The walk passes close to St Edmund’s Monument, which sits in the middle of a field where a huge oak tree once stood. The story goes that the oak collapsed suddenly one night in September 1848, without any apparent cause. Tests showed the tree to be more than 1,000 years old and embedded in its trunk were several iron points which could have been the remains of arrowheads. This evidence could suggest that this could have been the very spot where the good King was murdered.

Walk directions

Turn left out of the car park to cross Goldbrook Bridge, noting the inscription on the bridge: ‘King Edmund taken prisoner here, ad 870’. Turn right to cross a tributary of the River Dove and pass the Swan Inn on the left. Fork right to climb past the post office alongside the village green and continue to the top of the lane to arrive opposite the Church of St Peter and St Paul.
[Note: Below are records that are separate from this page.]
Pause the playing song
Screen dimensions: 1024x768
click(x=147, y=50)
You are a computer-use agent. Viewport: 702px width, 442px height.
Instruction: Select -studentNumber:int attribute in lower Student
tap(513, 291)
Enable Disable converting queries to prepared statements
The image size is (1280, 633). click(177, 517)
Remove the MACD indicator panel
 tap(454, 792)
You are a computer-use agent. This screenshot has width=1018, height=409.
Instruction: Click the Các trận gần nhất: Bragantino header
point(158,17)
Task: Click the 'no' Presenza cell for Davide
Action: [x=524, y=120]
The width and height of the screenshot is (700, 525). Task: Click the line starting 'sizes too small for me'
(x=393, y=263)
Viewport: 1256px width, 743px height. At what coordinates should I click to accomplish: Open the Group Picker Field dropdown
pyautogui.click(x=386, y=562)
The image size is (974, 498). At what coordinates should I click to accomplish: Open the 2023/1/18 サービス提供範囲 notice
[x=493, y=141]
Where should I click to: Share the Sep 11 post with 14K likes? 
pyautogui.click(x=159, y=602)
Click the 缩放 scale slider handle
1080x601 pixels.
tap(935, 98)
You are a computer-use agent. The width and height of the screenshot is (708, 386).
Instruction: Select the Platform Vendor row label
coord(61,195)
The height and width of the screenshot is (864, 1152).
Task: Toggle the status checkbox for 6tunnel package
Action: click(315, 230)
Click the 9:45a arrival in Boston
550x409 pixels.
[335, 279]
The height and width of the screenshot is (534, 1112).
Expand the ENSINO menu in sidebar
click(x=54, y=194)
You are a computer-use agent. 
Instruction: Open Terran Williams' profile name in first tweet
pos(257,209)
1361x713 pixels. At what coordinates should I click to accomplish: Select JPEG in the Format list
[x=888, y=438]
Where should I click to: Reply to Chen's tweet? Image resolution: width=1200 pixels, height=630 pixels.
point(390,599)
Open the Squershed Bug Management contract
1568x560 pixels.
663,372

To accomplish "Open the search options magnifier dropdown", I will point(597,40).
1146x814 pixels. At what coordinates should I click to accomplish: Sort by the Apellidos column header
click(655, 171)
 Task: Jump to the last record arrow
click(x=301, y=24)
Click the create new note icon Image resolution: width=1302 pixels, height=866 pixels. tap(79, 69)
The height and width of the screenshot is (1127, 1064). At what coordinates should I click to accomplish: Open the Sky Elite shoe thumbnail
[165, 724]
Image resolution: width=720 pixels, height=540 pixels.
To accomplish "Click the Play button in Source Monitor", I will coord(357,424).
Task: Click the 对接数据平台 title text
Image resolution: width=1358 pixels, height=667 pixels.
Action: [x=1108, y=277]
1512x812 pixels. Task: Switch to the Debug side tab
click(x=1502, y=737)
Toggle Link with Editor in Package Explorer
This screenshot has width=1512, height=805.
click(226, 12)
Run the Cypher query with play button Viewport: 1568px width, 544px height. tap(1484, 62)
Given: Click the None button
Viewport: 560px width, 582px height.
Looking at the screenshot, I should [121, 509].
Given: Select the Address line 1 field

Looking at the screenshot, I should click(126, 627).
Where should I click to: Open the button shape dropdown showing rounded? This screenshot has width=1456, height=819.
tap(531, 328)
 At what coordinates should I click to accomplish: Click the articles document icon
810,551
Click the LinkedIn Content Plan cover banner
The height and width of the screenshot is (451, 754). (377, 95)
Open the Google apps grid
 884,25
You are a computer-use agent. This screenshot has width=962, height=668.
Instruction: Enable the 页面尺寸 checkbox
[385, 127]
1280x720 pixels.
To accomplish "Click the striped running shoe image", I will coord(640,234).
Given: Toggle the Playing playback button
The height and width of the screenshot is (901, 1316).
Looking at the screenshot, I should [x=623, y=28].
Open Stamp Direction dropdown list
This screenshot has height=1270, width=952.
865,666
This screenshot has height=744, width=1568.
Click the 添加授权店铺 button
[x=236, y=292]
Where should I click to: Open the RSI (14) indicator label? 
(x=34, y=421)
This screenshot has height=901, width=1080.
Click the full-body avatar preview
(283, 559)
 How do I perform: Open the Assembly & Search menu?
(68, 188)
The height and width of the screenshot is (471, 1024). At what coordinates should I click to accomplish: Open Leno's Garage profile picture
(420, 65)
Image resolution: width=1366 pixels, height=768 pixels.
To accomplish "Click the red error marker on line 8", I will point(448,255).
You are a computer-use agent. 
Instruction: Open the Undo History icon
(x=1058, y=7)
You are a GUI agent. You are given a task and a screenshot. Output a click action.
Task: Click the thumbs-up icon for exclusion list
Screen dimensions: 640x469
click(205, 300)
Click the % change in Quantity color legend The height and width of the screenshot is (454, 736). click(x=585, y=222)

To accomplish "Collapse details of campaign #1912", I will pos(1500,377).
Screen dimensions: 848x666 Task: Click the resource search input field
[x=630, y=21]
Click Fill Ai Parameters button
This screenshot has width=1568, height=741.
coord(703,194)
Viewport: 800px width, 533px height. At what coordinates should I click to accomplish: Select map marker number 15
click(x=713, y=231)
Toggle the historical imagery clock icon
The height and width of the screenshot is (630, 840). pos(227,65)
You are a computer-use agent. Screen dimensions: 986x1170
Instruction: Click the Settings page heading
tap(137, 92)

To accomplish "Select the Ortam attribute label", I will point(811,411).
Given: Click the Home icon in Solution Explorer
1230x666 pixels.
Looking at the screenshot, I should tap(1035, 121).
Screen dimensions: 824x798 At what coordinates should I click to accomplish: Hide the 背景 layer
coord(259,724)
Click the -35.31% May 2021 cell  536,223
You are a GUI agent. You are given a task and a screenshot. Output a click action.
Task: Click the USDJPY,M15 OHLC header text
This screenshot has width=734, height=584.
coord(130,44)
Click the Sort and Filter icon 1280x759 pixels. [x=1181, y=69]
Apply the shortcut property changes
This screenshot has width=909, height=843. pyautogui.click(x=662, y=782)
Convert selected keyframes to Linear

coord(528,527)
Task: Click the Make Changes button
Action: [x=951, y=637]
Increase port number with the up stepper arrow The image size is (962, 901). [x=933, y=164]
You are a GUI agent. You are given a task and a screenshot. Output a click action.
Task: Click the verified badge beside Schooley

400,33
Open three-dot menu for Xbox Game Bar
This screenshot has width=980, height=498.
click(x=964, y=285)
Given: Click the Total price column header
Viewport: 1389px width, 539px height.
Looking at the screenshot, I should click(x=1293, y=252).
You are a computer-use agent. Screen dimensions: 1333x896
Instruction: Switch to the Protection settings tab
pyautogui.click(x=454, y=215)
Turn right along the road and take the second left, Water Mill Lane. Bear right along a tarmac and chippings lane with a ‘No through road’ sign. The lane drops down into a valley beside the water-meadows of the River Waveney which marks the border between Norfolk and Suffolk. When you reach the entrance drive to the mill, turn right on to another concrete track that swings to the left past some huts to become a green lane bordered by hedges. Turn right on a field-edge path with a house to your left, then right on to a tarmac lane. Turn right at Birch Farm at the end of the lane to return to the main road (B1118).

Turn left, walk around the bend and turn right on to Wittons Lane, also signposted ‘Hoxne Cross Street’. After crossing a stream, turn right through a kissing gate to enter Brakey Wood, a new woodland created to commemorate the millennium. Keep to the right alongside the stream and walk around the edge of the woods before going through a kissing gate to arrive at a sewage works.

Keep straight ahead on a footpath along the edge of the field. St Edmund’s Monument can be seen in a field to your right and it is usually possible to reach it on a permissive footpath. Cross a plank footbridge and stay on the public footpath as it bends to the right around a second field and enters a narrow belt of woodland before arriving at Cross Street by the side of a small garage and shop.

Maintain your direction, walking straight ahead for another 60yds (55m). When the road bends sharply to the right, continue ahead on a public footpath between the houses which then turns left around a field. The path turns right, right again and then left to cross a shallow ditch and drops down steeply beside the next field with a tall hedge on the left-hand side. Cross a stile, turn right and in about 50yds (46m), go left over a footbridge. Pass through a gate and keep walking straight ahead on a sloping cross-field path until you meet a road.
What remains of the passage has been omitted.